#### What you need to do:
Edit the data from the start through the line containing "click(x=219, y=58)" by replacing "At what coordinates should I click to accomplish" with "Which point should I click to complete", leaving everything else unchanged, and return only those lines.

#### Material for this task:

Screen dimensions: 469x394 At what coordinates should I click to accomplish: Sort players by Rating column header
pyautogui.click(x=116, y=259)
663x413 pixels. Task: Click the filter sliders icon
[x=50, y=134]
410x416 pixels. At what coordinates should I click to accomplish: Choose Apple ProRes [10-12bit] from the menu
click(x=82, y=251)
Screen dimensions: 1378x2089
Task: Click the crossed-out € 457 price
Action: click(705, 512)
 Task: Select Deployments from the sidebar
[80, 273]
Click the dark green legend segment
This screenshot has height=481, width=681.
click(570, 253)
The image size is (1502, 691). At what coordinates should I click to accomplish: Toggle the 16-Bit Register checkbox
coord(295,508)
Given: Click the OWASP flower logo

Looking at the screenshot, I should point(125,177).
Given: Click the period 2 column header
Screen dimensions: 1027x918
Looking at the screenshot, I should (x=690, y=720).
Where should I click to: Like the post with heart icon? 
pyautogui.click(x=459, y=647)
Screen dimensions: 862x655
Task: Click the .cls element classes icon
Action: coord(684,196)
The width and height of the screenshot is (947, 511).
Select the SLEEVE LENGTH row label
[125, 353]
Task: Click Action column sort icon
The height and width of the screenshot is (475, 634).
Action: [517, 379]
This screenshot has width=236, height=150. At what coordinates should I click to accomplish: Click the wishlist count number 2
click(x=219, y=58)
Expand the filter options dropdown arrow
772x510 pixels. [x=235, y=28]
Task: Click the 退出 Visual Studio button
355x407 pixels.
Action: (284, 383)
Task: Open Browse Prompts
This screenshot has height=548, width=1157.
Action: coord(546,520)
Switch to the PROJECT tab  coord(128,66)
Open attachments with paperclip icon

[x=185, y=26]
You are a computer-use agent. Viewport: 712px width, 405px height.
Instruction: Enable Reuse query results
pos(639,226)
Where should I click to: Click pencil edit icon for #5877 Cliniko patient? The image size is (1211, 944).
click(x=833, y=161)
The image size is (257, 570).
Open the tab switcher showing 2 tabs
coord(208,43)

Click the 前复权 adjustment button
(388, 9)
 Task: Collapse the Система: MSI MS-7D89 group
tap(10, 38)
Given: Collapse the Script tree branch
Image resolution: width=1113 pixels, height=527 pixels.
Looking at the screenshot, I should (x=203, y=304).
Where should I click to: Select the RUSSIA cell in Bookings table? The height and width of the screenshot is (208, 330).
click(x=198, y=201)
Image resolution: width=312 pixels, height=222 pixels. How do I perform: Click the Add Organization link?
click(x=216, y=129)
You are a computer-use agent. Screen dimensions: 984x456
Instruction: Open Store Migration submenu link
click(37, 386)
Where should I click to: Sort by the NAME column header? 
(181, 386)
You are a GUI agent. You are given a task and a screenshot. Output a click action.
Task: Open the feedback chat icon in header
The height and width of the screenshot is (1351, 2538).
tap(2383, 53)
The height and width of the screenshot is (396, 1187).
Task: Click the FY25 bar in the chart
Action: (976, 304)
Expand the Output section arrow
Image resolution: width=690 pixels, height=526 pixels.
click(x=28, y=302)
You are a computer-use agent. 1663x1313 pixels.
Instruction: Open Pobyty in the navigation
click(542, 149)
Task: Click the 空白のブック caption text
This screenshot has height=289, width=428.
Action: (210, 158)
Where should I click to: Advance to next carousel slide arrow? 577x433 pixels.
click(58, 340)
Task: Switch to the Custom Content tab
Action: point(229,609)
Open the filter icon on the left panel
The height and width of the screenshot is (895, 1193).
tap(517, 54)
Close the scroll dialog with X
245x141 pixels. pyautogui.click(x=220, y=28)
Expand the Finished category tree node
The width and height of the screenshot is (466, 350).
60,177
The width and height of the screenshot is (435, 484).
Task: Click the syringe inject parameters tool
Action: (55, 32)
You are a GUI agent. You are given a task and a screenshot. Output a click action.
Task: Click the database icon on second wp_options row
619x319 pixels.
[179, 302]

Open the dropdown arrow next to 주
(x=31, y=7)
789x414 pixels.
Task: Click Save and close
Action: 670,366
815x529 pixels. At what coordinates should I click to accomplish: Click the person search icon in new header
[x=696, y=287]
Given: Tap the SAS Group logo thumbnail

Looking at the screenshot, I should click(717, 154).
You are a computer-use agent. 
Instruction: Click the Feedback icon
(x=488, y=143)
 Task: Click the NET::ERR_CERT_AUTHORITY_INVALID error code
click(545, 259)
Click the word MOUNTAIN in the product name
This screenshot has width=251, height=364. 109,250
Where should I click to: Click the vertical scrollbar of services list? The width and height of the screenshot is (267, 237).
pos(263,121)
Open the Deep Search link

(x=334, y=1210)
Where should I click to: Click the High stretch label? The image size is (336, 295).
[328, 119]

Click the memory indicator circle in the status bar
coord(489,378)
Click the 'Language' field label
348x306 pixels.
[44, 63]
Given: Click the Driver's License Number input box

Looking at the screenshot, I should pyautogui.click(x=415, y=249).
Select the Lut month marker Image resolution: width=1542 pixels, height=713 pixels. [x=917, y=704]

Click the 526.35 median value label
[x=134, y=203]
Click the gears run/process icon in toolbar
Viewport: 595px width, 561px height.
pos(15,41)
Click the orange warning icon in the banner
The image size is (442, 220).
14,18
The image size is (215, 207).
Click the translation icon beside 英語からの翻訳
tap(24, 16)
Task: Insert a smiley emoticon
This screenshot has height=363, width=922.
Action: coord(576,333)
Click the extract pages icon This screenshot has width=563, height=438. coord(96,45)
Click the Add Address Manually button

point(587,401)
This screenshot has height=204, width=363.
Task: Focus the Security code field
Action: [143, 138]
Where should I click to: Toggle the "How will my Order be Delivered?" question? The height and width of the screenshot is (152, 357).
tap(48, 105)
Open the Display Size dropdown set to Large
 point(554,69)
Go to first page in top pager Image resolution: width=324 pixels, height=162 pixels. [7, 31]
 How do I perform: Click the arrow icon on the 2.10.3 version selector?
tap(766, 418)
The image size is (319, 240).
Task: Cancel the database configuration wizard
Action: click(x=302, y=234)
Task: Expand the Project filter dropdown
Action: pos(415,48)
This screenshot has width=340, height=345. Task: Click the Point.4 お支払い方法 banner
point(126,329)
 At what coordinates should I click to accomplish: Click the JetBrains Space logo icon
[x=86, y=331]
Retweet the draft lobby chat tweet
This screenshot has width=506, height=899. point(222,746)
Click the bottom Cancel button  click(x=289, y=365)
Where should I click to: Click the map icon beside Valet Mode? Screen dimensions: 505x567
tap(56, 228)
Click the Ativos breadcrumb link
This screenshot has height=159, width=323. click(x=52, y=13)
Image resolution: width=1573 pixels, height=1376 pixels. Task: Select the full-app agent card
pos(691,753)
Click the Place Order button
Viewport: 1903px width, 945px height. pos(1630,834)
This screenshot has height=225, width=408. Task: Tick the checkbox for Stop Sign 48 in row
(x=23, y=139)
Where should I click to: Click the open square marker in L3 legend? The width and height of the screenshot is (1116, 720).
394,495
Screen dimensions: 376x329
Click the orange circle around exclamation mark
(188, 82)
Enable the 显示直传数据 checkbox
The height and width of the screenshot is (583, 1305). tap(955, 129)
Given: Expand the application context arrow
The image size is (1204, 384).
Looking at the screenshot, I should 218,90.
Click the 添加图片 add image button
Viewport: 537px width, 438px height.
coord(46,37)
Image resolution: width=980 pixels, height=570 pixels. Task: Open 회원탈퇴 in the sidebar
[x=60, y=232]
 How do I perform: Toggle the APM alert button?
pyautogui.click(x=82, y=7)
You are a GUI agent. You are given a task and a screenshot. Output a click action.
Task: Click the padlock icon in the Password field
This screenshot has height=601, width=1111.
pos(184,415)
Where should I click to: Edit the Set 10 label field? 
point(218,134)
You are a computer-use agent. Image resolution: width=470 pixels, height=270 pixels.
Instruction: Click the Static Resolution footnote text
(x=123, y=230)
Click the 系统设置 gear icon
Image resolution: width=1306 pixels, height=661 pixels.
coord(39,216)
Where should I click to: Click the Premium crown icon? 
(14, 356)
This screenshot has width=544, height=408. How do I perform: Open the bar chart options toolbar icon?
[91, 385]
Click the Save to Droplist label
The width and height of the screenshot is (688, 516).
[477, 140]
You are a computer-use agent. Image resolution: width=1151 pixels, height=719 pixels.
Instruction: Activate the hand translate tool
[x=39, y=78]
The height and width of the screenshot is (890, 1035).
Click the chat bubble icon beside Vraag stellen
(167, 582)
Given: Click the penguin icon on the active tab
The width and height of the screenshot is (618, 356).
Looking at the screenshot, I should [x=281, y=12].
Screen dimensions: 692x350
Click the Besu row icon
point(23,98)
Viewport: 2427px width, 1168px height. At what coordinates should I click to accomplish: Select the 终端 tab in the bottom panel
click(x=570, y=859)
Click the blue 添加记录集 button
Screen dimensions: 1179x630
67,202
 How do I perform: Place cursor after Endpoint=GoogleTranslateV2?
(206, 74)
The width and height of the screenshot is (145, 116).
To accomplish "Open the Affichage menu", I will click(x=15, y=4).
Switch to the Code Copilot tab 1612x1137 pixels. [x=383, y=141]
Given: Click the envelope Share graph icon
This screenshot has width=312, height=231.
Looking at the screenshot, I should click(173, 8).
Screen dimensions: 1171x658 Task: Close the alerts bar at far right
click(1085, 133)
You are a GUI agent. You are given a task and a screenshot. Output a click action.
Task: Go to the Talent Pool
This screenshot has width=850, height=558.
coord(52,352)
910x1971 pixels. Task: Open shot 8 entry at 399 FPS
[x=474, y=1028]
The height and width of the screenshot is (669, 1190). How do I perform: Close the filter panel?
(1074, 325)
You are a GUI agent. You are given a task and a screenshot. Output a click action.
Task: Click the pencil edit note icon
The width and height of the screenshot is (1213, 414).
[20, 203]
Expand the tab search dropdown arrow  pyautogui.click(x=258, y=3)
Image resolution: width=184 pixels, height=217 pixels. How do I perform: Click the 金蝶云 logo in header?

#### Full answer:
Screen dimensions: 469x394 Which point should I click to complete: Sort players by Rating column header
pyautogui.click(x=116, y=259)
663x413 pixels. Task: Click the filter sliders icon
[x=50, y=134]
410x416 pixels. Which point should I click to complete: Choose Apple ProRes [10-12bit] from the menu
click(x=82, y=251)
Screen dimensions: 1378x2089
Task: Click the crossed-out € 457 price
Action: click(705, 512)
 Task: Select Deployments from the sidebar
[80, 273]
Click the dark green legend segment
This screenshot has height=481, width=681.
click(570, 253)
The image size is (1502, 691). Which point should I click to complete: Toggle the 16-Bit Register checkbox
coord(295,508)
Given: Click the OWASP flower logo

Looking at the screenshot, I should point(125,177).
Given: Click the period 2 column header
Screen dimensions: 1027x918
Looking at the screenshot, I should (x=690, y=720).
Where should I click to: Like the post with heart icon? 
pyautogui.click(x=459, y=647)
Screen dimensions: 862x655
Task: Click the .cls element classes icon
Action: coord(684,196)
The width and height of the screenshot is (947, 511).
Select the SLEEVE LENGTH row label
[125, 353]
Task: Click Action column sort icon
The height and width of the screenshot is (475, 634).
Action: [517, 379]
This screenshot has width=236, height=150. Which point should I click to complete: Click the wishlist count number 2
click(x=219, y=58)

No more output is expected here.